C’est l’heure du repas. En cuisine, on s’affaire depuis 7 h 15. « Il faut adapter les menus aux besoins spécifiques des enfants », explique Anne-Lise, nouvellement arrivée du secteur de la restauration. Sa collègue Aïcha est là depuis vingt ans. « Je sais exactement qui mange quoi, les légumes, l’alimentation écrasée ou lisse… » Il y a des différences dans les assiettes mais on déjeune tous ensemble, les corsets sièges et les chaises roulantes disposés près de la petite table des copains. « Ma fille ne se rend pas compte de la différence. C’est moi qui étais stressée au début, j’avais peur qu’elle leur fasse mal ! Mais finalement, ça se passe très bien. Ça va faire partie de son monde », explique Samia, maman de Lilou, 18 mois. Après manger, c’est le temps calme dans la salle de vie des Dragolo. Virginie joue avec une boîte sans couvercle. « Il est où ? » demande-t-elle à la cantonade. José, 3 ans, cherche pour elle. Une nutrition entérale complète les quantités insuffisantes qu’elle ingère au cours du repas. Souffrant d’un problème de déglutition, elle ne peut se nourrir normalement. Au milieu des autres enfants, seul le pied de perfusion signale le soin en cours.

« Une autre vision du métier »

Florence et Nadine forment le personnel de la crèche. Auxiliaires de puériculture ou titulaires d’un CAP petite enfance, elles réalisent des nutritions entérales et d’autres soins simples. Elles savent réagir en cas de problème, sur une trachéotomie par exemple. « Au début, ça fait peur, car on ne connaît pas, mais on apprend vite », constate Geneviève, vingt ans de maison, éducatrice. « Le fait de s’occuper d’enfants malades est valorisant et on a une autre vision du métier », remarque Anaëlle, qui donne le biberon à un bébé joufflu.

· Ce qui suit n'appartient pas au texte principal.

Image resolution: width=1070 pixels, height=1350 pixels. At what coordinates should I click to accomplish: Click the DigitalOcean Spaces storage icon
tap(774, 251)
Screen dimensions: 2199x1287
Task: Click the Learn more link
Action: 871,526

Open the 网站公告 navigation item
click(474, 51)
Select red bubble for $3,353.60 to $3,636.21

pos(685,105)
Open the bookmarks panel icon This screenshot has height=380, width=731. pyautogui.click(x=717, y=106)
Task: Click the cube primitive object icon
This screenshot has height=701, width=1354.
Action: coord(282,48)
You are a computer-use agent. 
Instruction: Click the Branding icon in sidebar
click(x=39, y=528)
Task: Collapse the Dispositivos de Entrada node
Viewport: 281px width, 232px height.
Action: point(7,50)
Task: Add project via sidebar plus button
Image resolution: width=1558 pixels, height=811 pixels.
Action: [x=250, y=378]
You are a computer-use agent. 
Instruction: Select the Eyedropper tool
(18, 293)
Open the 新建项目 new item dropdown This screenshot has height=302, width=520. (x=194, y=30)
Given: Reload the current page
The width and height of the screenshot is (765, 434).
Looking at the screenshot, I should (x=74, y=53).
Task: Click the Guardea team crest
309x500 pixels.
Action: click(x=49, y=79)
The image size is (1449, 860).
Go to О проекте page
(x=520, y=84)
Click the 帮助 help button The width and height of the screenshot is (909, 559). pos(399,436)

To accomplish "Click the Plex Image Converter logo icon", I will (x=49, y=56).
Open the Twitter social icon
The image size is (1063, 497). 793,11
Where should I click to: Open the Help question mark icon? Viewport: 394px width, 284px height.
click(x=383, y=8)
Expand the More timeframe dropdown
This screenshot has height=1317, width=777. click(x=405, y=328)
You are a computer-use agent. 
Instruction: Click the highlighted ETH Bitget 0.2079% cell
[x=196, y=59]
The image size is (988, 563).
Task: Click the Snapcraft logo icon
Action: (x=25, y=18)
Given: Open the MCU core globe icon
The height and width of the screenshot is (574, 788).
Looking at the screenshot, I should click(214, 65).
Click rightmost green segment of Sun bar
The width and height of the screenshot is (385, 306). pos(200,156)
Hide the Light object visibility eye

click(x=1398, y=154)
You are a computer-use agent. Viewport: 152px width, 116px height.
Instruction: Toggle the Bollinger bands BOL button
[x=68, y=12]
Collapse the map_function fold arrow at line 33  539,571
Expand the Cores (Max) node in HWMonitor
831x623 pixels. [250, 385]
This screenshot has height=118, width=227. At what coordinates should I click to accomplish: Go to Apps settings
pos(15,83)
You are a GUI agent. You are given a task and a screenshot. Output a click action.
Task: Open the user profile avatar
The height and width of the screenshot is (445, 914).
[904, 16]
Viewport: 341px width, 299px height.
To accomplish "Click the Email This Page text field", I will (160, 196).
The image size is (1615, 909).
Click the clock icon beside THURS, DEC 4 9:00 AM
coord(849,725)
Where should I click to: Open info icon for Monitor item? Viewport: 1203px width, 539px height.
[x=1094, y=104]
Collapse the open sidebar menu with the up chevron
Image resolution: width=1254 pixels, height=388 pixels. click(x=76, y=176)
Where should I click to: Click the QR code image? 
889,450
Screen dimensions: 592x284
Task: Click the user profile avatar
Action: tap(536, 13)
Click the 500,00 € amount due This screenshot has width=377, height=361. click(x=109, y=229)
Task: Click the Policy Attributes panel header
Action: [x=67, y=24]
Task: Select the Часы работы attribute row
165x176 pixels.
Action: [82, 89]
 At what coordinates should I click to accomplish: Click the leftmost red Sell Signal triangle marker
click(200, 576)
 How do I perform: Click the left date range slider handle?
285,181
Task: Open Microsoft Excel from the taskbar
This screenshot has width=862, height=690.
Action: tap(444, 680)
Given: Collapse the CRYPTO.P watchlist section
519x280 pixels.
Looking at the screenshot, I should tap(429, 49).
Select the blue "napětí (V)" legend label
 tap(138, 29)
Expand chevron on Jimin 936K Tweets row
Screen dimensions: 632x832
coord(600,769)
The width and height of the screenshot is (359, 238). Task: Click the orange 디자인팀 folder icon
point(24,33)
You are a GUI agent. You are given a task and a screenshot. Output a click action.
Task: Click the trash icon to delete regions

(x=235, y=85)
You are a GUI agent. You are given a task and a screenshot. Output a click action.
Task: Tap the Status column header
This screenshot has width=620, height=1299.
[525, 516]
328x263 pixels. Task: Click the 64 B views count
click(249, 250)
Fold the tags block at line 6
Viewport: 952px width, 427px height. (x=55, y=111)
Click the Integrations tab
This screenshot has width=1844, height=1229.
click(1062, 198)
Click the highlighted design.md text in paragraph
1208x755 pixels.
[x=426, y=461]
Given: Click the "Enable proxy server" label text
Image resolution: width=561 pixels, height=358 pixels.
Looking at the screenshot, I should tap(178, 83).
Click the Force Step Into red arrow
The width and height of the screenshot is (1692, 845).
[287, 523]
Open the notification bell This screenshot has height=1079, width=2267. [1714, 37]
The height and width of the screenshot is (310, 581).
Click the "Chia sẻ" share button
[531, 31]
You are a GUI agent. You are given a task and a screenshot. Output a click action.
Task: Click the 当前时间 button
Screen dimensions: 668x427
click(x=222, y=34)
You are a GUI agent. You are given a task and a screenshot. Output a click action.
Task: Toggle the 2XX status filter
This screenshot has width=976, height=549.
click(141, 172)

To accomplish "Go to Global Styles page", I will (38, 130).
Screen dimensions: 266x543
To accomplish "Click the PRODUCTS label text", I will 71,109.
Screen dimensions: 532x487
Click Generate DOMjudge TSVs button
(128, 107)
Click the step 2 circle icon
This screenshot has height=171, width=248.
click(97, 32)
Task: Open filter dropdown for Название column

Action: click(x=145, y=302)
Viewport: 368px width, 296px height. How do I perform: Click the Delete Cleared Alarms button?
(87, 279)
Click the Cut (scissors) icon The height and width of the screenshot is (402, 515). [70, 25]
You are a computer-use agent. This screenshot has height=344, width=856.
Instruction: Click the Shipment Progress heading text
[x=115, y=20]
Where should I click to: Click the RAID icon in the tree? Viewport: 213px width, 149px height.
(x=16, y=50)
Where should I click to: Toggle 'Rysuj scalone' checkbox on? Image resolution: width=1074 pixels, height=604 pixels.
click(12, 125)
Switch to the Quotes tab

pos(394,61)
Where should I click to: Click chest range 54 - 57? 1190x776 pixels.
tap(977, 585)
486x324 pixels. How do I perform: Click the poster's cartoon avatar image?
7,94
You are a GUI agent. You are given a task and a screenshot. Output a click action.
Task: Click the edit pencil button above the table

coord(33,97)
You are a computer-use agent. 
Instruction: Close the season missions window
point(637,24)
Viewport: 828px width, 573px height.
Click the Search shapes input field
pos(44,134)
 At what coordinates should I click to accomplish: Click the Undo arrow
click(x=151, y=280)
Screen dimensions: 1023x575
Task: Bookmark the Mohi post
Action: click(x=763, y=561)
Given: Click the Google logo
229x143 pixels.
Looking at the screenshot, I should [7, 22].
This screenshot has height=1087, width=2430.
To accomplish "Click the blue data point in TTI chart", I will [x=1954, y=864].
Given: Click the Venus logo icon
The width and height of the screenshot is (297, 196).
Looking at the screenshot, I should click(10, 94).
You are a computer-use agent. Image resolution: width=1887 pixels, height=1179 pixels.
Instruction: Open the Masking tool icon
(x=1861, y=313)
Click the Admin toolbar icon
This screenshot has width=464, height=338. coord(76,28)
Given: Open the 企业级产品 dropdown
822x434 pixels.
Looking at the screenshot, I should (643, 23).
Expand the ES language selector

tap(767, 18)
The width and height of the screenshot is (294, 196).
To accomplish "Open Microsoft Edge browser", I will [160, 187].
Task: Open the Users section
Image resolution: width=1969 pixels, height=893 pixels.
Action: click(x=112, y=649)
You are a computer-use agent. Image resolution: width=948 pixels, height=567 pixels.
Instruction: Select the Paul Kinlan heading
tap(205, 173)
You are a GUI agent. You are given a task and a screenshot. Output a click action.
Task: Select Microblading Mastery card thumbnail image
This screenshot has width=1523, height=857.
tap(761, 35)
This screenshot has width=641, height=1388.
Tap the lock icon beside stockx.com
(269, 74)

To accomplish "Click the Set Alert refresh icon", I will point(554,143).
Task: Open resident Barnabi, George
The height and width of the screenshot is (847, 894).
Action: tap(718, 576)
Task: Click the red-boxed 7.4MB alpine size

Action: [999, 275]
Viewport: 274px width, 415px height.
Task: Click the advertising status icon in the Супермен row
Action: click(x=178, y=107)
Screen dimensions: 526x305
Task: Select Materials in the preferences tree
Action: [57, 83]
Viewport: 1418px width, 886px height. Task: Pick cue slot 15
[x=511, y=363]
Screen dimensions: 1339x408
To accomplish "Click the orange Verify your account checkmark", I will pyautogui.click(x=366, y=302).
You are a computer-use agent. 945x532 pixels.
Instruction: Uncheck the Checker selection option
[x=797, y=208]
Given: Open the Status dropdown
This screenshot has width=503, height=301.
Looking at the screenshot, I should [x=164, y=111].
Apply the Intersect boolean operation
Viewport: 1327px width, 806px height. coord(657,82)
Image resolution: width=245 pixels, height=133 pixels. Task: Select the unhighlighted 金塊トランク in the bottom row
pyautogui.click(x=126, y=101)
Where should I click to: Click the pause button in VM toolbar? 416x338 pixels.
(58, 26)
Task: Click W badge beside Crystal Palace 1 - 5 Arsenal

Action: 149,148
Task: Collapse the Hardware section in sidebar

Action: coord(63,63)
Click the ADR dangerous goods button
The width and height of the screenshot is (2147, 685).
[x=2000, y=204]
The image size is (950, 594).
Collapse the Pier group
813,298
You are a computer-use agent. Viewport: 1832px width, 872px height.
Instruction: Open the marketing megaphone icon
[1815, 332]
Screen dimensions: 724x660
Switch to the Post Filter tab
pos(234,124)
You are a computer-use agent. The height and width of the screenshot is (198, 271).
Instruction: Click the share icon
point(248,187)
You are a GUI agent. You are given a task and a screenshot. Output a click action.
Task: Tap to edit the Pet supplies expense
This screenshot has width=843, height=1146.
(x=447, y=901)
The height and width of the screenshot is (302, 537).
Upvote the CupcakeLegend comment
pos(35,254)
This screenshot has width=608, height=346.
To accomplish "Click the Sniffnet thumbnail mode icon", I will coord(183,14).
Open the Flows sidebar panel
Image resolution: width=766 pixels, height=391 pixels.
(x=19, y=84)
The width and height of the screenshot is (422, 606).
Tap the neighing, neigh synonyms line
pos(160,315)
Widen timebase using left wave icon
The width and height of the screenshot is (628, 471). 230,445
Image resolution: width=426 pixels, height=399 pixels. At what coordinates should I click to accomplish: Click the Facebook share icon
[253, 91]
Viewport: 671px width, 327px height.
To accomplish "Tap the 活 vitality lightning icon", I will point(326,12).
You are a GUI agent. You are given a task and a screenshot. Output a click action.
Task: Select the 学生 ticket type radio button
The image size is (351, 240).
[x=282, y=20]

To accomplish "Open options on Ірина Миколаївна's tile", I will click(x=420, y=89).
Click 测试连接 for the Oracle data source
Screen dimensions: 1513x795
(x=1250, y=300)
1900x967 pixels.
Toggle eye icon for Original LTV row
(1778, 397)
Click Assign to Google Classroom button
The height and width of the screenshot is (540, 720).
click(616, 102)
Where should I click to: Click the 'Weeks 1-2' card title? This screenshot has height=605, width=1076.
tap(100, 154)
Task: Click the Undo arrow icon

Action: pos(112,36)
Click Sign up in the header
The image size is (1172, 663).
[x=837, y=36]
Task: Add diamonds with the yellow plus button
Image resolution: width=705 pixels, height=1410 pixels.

Chez les Dragolo, c’est l’heure du verticalisateur pour Mélanie. « Allez mademoiselle, on y va pour une heure ! » lance Aurélie, éducatrice. Après avoir installé l’enfant, elle affirme : « Nous faisons les gestes de leur quotidien, pour qu’ils se sentent ici comme chez eux. » Vient l’heure de la sieste, le goûter et déjà la fin de journée pour certains enfants. La maman de Georges arrive. Avant de partir, il s’approche de la chaise haute de Jade, 4 ans, et souffle son prénom en la regardant. La petite fille sourit avec les yeux. C’est comme ça, chez les Poupies.

1- Les prénoms des enfants ont été modifiés.

INITIATIVE

Du Jardin à la Chanson

L’aventure a commencé en 1990, avec une association de garde à domicile, « dans l’idée que les enfants malades puissent vivre et mourir chez eux », explique Michèle Meignier. Puis le Jardin des Poupies a ouvert, avec 45 enfants, en 1993. « On en a vite eu 55 », se souvient Michèle. La crèche a grandi et en 2007, elle investit un nouveau lieu de 900 m2. En 2013, Michèle mène à terme un nouveau projet: la Chanson des Poupies, née du constat de la nécessité d’un accueil adapté à des familles en difficulté sociale (jeune mère, parents en recherche d’emploi, migrants…).

« Avec la même idée: accueillir tous les enfants de la même manière », insiste- t-elle. La nouvelle crèche accueille 69 enfants, dont 20 issus de familles en situation particulière. « Nous nous adaptons à leur rythme de vie, avec des horaires flexibles, des changements soudains dus à une prise de poste en intérim par exemple, et nous faisons de la prévention, de travail sur la parentalité », précise Isabelle Findji-Lallemand, la responsable de la Chanson des Poupies.